In spite of the above taboo, the leaves were eaten and were commonly referred to as bread and cheese. People used the blossom and berries to make wines and jellies. Decoctions of the flowers and leaves were also used to stabilise blood pressure. The strong, close-grained wood is good for carving and people used it for making tool handles and other small household items. Probably its greatest practical use to people has been as hedging. (source)

Medicinal uses

Heart Disease

Hawthorn (Crataegus species) has been used to treat heart disease as far back as the 1st century. By the early 1800s, doctors were using it to treat circulatory disorders and respiratory illnesses. Traditionally, the berries were used to treat heart problems ranging from irregular heartbeat, high blood pressure, chest pain, hardening of the arteries, and heart failure. Today, the leaves and flowers are used medicinally. There is even research to suggest that hawthorn might be effective when used in the treatment of mild-to-moderate heart failure.

Hawthorn has been studied in people with heart failure (a condition in which the heart is unable to pump enough blood to other organs in the body). More studies are needed to understand how effective it may be. A number of studies conclude that hawthorn significantly improved heart function. Studies also suggest that the herb can enhance a person’s ability to exercise following heart failure. Participants in studies have reported that hawthorn significantly improved symptoms of the disease (such as shortness of breath and fatigue). One study found that hawthorn extract (900 mg/day) taken for 2 months was as effective as low doses of captopril (a prescription heart medication) in improving symptoms of heart failure.

A large study found that a standardized hawthorn supplement was effective in 952 people with heart failure. The study compared conventional methods of treating heart failure (with different medications) with hawthorn alone and in addition to the drugs. After 2 years, the clinical symptoms of heart failure (palpitations, breathing problems, and fatigue) decreased significantly in people taking the hawthorn supplement. People taking hawthorn also took less medication for their condition.


Animal and laboratory studies report hawthorn contains antioxidants, including oligomeric procyanidins (OPCs, also found in grapes) and quercetin. Antioxidants are substances that destroy free radicals, which are compounds in the body that damage cell membranes, tamper with DNA, and even cause cell death. Free radicals occur naturally in the body and grow in number as we age. Environmental toxins (including ultraviolet light, radiation, smoking, some medicines, and air pollution) can also increase the number of these damaging particles. Scientists believe free radicals contribute to the aging process (such as wrinkling), as well as the development of a number of health problems, including cancer and heart disease. Antioxidants in hawthorn may help stop some of the damage from free radicals, especially when it comes to heart disease.

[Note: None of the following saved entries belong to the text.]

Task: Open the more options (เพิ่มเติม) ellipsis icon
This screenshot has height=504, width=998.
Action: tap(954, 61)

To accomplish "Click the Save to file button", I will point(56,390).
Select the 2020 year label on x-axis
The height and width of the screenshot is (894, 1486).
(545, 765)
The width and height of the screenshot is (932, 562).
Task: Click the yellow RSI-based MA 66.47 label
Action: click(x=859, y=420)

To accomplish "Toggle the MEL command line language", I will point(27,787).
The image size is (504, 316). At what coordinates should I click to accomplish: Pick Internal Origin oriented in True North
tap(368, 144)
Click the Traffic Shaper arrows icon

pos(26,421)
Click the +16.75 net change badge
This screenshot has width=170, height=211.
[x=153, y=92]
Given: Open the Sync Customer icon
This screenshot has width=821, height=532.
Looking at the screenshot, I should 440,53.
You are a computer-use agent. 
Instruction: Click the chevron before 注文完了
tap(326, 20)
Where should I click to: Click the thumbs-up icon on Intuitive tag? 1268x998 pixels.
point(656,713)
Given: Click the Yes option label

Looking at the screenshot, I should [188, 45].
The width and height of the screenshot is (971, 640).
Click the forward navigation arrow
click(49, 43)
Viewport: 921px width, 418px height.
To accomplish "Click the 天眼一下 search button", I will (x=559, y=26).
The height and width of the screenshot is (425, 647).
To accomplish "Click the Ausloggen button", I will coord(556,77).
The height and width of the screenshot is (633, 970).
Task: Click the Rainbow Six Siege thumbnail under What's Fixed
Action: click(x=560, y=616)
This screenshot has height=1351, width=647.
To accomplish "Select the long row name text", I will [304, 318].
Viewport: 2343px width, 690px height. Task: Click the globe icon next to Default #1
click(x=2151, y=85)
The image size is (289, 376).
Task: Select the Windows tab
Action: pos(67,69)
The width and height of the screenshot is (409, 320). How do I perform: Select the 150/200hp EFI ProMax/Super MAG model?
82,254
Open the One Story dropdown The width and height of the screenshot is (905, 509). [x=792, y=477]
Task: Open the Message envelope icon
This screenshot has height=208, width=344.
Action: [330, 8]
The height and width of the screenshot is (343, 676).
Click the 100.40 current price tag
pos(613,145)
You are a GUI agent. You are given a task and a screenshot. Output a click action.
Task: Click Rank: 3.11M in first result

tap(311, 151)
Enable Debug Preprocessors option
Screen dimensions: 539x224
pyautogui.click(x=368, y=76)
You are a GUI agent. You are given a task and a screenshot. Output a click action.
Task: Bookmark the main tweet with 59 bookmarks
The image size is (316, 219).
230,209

Hawthorn is used to help protect against heart disease and help control high blood pressure and high cholesterol. Both animal and human studies suggest hawthorn increases coronary artery blood flow, improves circulation, and lowers blood pressure. It has also been used on the skin to treat boils and skin sores.

Chest pain (Angina)

Preliminary evidence suggests hawthorn may help combat chest pain (angina), which is caused by low blood flow to the heart. In one early study, 60 people with angina were given either 180 mg/day of hawthorn berry leaf flower extract or placebo for 3 weeks. Those who received hawthorn experienced improved blood flow to the heart and were also able to exercise for longer periods of time without suffering from chest pain. However, more studies are needed to say for sure whether hawthorn is effective.

High blood pressure

Although hawthorn has not been studied specifically in people with high blood pressure, some people think its benefits in treating heart disease may carry over to treating high blood pressure (hypertension).   In one study, hawthorn extract was found to be effective for hypertension in people with type 2 diabetes who were also taking prescribed medicines. Participants took 1,200 mg hawthorn extract daily or placebo for 16 weeks. Those taking hawthorn had lower blood pressure than those taking the placebo.